Given records:

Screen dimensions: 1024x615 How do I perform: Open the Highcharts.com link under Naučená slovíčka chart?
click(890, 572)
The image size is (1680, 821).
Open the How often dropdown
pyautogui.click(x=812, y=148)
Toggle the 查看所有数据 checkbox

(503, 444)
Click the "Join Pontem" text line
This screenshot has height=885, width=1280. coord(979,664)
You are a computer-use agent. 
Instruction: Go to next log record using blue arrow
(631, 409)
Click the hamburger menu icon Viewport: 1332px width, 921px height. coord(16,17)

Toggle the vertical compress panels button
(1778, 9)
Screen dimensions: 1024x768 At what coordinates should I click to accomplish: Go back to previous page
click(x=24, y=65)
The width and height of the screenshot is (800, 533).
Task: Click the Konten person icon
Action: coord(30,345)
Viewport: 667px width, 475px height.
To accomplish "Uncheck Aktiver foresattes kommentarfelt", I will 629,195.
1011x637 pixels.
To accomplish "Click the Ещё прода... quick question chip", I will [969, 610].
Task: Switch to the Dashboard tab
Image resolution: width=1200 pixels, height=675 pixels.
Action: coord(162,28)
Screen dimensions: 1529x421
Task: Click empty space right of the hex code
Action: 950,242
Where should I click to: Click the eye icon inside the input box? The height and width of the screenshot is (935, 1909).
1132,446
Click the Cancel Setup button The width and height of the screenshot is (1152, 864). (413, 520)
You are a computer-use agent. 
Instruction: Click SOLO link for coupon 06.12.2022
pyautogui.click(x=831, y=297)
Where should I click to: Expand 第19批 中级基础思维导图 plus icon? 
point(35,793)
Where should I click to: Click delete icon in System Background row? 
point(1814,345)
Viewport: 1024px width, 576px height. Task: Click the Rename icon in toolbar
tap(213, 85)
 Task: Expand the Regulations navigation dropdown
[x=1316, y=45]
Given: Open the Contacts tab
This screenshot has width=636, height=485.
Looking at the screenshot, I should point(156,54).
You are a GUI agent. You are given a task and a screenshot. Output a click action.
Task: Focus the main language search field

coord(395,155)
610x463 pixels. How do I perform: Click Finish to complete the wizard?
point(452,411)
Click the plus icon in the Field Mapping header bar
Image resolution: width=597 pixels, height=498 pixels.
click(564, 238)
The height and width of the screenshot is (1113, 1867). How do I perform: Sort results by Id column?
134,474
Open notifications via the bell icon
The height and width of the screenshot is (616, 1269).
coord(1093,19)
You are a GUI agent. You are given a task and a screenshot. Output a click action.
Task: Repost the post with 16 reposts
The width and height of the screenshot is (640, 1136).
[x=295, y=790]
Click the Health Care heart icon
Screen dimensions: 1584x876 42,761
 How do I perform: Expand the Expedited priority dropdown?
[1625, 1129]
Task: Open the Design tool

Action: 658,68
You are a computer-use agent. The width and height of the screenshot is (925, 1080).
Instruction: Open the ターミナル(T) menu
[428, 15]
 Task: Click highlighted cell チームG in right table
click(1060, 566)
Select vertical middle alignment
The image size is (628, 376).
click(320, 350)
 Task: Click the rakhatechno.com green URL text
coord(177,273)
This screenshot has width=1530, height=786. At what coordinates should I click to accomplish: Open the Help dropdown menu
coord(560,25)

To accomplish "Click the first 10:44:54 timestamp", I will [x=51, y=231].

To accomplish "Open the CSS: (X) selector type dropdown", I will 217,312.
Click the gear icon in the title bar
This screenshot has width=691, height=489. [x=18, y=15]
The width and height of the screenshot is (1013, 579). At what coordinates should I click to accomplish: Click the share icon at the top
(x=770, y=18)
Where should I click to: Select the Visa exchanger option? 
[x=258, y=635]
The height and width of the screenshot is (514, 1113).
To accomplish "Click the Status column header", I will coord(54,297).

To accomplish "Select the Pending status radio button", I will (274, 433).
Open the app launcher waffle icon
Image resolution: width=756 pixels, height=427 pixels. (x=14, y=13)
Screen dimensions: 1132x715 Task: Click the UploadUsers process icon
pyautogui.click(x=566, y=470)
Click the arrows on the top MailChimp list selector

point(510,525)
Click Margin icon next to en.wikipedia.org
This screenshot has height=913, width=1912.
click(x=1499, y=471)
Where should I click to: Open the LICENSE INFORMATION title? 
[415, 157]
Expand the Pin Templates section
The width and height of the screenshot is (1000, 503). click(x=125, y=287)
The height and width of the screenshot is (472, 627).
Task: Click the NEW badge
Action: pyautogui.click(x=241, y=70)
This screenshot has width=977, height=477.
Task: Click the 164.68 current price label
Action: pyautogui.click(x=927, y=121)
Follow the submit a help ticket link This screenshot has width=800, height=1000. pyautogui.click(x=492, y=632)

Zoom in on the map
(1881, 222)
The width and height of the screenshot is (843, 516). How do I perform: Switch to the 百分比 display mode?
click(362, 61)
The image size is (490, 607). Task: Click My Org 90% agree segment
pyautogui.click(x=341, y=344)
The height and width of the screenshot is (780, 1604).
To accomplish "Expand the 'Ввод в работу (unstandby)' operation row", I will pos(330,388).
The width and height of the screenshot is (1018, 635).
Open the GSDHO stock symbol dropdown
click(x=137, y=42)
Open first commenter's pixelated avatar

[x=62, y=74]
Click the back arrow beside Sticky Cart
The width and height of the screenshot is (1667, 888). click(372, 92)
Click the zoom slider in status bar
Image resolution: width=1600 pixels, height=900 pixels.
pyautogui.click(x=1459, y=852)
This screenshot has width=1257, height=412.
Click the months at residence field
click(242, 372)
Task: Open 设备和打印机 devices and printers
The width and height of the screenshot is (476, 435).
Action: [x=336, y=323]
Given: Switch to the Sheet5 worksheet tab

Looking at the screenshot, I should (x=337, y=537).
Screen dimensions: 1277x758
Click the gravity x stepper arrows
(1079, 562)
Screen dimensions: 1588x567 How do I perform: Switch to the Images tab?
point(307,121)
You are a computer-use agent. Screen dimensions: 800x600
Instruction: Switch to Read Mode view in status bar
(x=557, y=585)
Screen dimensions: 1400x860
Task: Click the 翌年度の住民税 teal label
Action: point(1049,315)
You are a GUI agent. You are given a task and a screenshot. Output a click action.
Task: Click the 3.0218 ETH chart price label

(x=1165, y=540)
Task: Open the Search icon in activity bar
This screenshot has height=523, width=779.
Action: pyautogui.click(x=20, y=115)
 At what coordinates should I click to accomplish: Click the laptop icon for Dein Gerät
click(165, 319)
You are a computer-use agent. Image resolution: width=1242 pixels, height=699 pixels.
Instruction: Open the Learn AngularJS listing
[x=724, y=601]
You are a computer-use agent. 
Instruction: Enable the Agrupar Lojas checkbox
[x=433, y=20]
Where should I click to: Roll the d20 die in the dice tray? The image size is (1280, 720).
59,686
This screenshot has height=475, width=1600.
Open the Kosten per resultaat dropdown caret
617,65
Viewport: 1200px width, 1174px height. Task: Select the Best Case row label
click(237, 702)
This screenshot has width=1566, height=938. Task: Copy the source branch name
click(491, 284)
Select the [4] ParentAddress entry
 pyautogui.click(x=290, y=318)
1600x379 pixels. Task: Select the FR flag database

Problem statement:
Up to and including the line that contains "1011x637 pixels.", output the records above exactly, beginning with their first line.

Answer section:
Screen dimensions: 1024x615 How do I perform: Open the Highcharts.com link under Naučená slovíčka chart?
click(890, 572)
The image size is (1680, 821).
Open the How often dropdown
pyautogui.click(x=812, y=148)
Toggle the 查看所有数据 checkbox

(503, 444)
Click the "Join Pontem" text line
This screenshot has height=885, width=1280. coord(979,664)
You are a computer-use agent. 
Instruction: Go to next log record using blue arrow
(631, 409)
Click the hamburger menu icon Viewport: 1332px width, 921px height. coord(16,17)

Toggle the vertical compress panels button
(1778, 9)
Screen dimensions: 1024x768 At what coordinates should I click to accomplish: Go back to previous page
click(x=24, y=65)
The width and height of the screenshot is (800, 533).
Task: Click the Konten person icon
Action: coord(30,345)
Viewport: 667px width, 475px height.
To accomplish "Uncheck Aktiver foresattes kommentarfelt", I will 629,195.
1011x637 pixels.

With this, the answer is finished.